Mogą to być świeże ryby-zwłaszcza rzeczne, owoce morza, kawałki kurczaka, cienko pokrojonego mięsa wołowego, czy wieprzowego, a nawet koziego, podroby, małże, ślimaki. Czasami do wersji seafood dodaje się suszone drobne kraby, czy krewetki. Do tego wszystkiego bardzo dużo zieleniny, kapusty, cebulki i innych warzyw oraz tofu, czy różnego rodzaju grzybków. Dodatkiem jest makaron ryżowy wcześniej już przygotowany lub jajeczny dorzucany do gorącego garnka bezpośrednio. My zamawiamy zawsze makaron ryżowy, który doskonale komponuje się z Lau. Dobór składników zależy od rodzaju Hot Pota, który chcemy skosztować. Może być on mięsny lub składać się tylko z owoców morza, bądź wegetariański, jeśli mamy taką ochotę. Także jak zauważyliście każdy z nas znajdzie rodzaj dla siebie niezależnie od preferencji żywieniowych.
Po ugotowaniu Hot Pot jest niezwykle pyszny i aromatyczny. Na ogół spożywa się go z przygotowanymi uprzednio sosami. Można zanurzyć w nim poszczególne składniki, które kosztujemy wyjmując je uprzednio z gorącego garnka. Przeważnie jest to tradycyjny sos powstający na bazie soli, pieprzu i limonki, czy też papryczki chili i czosnku. Może być to także sos czosnkowo-sojowy, czy też sos rybny. Hot Pot nakłada się do małych miseczek, najczęściej uprzednio, umieszczając tam makaron ryżowy. Następnie wlewa się odrobinę bulionu. Spożywa się pałeczkami i łyżką. Nie rzadko na końcu wypijając pozostałą część bulionu. Ja czynię to z radością, gdyż jest on przepyszny.
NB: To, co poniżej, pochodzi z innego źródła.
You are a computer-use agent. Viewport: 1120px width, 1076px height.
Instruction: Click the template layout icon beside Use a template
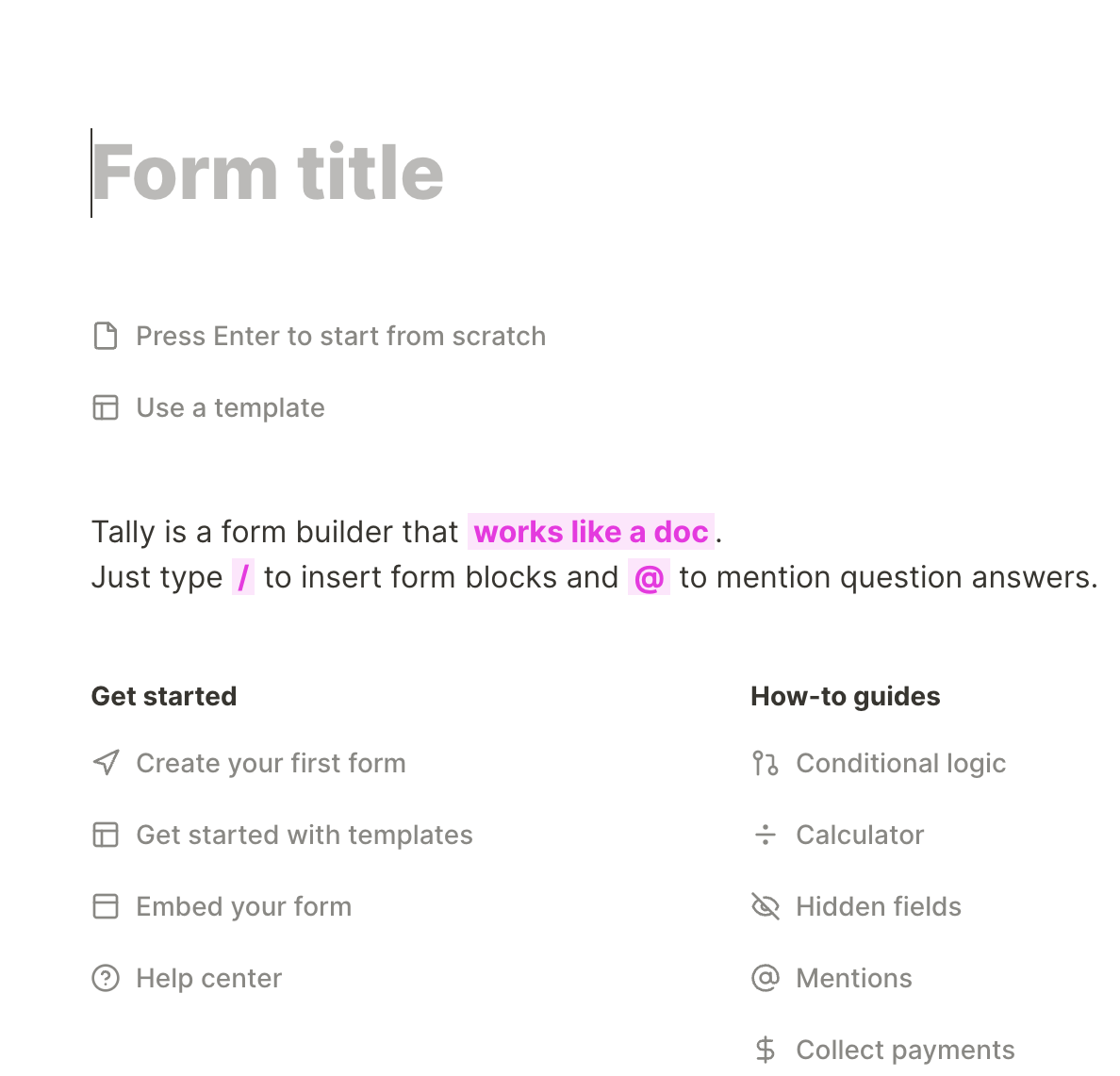(106, 407)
Poznaliśmy ten sposób podawania oraz przyrządzania dania tutaj w Wietnamie i muszę przyznać, że go uwielbiamy. Poza tym, że rozkoszujemy się aromatem i świeżym posiłkiem, to spędzamy czas razem, czy też w większym gronie, wspólnie celebrując tę chwilę. Hot Pot łączy bowiem nie tylko doskonałe smaki, ale też i ludzi zgromadzonych przy nim, sprawiając wszystkim radość.
Boże, ale się głodna zrobiłam, kuchnia azjatycka to jedna z moich ulubionych, chociaż chyba tajska jest bliższa mojemu sercu, to i tak bym to pożarła ?
kusi wyglądem, jednak mieszkałam swego czasu z Tajami i do dziś pamiętam ten smród- od nich, od jedzenia i od całej reszty… tą kuchnię trzeba po prostu kochać
Ten pomysł wspólnego gotowania w restauracji bardzo mi się podoba – a różnorodność składników faktycznie tak wielka, że każdy znajdzie wśród nich coś dla siebie 🙂
Zauważam jedną rzecz, że kiedy podczas wakacji na wyjeździe wspólnie przygotowujemy ciepły posiłek na kuchence gazowej lub elektrycznej, siedząc wokół niej, natychmiast w naturalny sposób włącza się tryb rodzinnych rozmów. I nie ma znaczenia, że z zupy robimy swoisty bigos z dostępnych składników, liczy się wspólnie spędzony czas. 🙂
Idea wspólnego gotowania bardzo mi się podoba. Można przy okazji pogadać i doprawić pod gusta gości. Zawsze można się czegoś nowego nauczyć. Lubię eksperymenty w kuchni.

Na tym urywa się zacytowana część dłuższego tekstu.